[BEGIN TEXT]
Only the Brave falls on the right side of patriotic homage

Joseph Kosinski’s film of the Granite Mountain Hotshots (mostly) avoids the clichés.

Josh Brolin in Only the Brave.


There’s an inherent cynicism, I think, to anyone approaching a movie based on a real story. We already know the cliché that truth is stranger than fiction; we already know that movies present an idealized version of the truth that will cut corners on the messiness of reality. These things become even more complicated when the film deals with a tragic event of the recent past. In the last year, I can think of at least half-a-dozen movies that focused on an event that happened within the last ten years, meaning that it was probably made with the approval of the people involved – and, crucially, that it will undeniably show them in a positive light to honor whatever it is they went through.

This is where the cynicism kicks in. Do I think that the victims of the Boston Marathon Bombing deserve to be honored? Of course. Do I think a narrative feature is the way to do it? Not so much. Too often, these types of movies bog down into outright tearful homage; nearly all of them end with a credit sequence juxtaposing real footage of the subjects with the actors that played them in the movie. This is so rampant in true-life stories that it begins to feel like this heartfelt homage is really the reason the movie exists, while everything else is window dressing.

That’s the position that I found myself in when I sat down to watch Only the Brave, Joseph Kosinski’s dramatization of the life of the Granite Mountain Hotshots. The Hotshots are a specialized firefighting unit who quite literally fight fire with fire; they’re sent directly on the site of a forest fire to burn down trees and shrubbery at the edges before the raging fire reaches them, ensuring that the fire will more or less die there. They don’t so much fight the fire as contain it, but it’s a hardcore job that sends men directly into a raging fire day in and day out.

It takes a certain temperament to become a Hotshot, and you certainly wouldn’t expect Brendan McDonough (Miles Teller) to have that temperament. An aimless burnout who spends his days looped out on drugs in his mom’s basement, Brendan shows up looking for a job when he finds out that he’s made his on-again, off-again (but mostly off) girlfriend pregnant. The team’s supervisor, Eric Marsh (Josh Brolin), nevertheless decides to give him a chance. Soon, he’s rechristened Donut and made a part of the family, just in time to see the Hotshots certified to take on the most intense fires at the very frontline of the drama.
[END TEXT]
» SET TASK A
Write out the part of the review of Only the Brave that runs from "Josh Brolin in" through "they went through.".
» SET TASK B
According to the review of Only the Brave, what nickname is Brendan McDonough given once he joins the team?
» SET TASK C
Proceed with the review of Only the Brave, picking up right after its last sentence.
These records were drawn from a separate source, not from the review.
[BEGIN EXTRACTED DATA]
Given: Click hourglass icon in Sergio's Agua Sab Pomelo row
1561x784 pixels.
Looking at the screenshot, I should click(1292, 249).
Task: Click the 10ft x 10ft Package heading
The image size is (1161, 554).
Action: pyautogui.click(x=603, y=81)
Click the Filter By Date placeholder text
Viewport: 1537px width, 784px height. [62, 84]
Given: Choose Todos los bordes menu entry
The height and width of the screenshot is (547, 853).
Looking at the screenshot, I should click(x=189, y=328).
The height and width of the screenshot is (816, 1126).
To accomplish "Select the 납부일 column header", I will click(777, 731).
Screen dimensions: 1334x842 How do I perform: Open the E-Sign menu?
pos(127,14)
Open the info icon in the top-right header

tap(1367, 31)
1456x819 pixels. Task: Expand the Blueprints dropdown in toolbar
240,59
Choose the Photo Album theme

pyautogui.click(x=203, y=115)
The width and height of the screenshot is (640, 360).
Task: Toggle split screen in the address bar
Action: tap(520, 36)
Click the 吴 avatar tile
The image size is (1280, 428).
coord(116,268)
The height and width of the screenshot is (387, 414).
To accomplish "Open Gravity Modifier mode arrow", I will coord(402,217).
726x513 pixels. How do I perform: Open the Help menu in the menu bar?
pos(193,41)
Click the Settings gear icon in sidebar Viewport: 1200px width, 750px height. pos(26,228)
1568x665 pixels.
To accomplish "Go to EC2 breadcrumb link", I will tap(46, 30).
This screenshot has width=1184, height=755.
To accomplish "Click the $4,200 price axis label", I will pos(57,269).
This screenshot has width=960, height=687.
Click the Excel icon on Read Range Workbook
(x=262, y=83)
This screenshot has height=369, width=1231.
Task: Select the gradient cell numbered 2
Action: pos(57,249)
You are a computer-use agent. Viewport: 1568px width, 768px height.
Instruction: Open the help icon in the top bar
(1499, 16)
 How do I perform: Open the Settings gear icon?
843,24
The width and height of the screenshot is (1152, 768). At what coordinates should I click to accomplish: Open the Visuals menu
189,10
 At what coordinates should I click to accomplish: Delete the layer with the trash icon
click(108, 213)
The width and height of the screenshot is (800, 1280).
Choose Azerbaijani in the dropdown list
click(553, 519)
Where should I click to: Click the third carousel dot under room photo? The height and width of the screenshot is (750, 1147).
[END EXTRACTED DATA]
» EXERCISE RESULT A
Josh Brolin in Only the Brave.


There’s an inherent cynicism, I think, to anyone approaching a movie based on a real story. We already know the cliché that truth is stranger than fiction; we already know that movies present an idealized version of the truth that will cut corners on the messiness of reality. These things become even more complicated when the film deals with a tragic event of the recent past. In the last year, I can think of at least half-a-dozen movies that focused on an event that happened within the last ten years, meaning that it was probably made with the approval of the people involved – and, crucially, that it will undeniably show them in a positive light to honor whatever it is they went through.

» EXERCISE RESULT B
Donut

» EXERCISE RESULT C
Director Joseph Kosinski’s two previous efforts have been sci-fi (TRON: Legacy and Oblivion), which doesn’t necessarily paint him as the best choice for a salt-of-the-earth drama like this one. Kosinski’s visual chops prove perfect for the material; he depicts the flaming brush and smoky desert landscapes as their own kind of alien world, inscrutable and unpredictable terrain for everyone who enters it. Though one key decision is somewhat corny (a story of Brolin seeing a bear on fire is illustrated with the “dream-like” image of a CGI bear that looks like it’s designed to sell West Coast Choppers), Kosinski proves to be adept at a kind of straight-forward, muscular sort of storytelling that wasn’t really found anywhere in his previous work. He shows a certain sturdy grasp of “action” storytelling (this isn’t an action movie by any stretch, though it does have action) that recalls classic Hollywood filmmaking more than its flashy, modern-day brethren.

Any movie that features a platoon of nearly two dozen characters is going to have to give some of those guys the short shrift, and Only the Brave is no different. Many of the supporting characters are visually interchangeable on top of being indistinguishable from each other. Still, a remarkable portion of the film is spent on both the family and the inner lives of the men, from Marsh’s complicated relationship with his wife Amanda to the friendship that brews between Donut and Chris Mackenzie (Taylor Kitsch). The best thing that Only the Brave does is spend lots of time away from the fire and showing the way this (insane) job affects people’s lives in a way that stays mostly un-corny for the duration of the film.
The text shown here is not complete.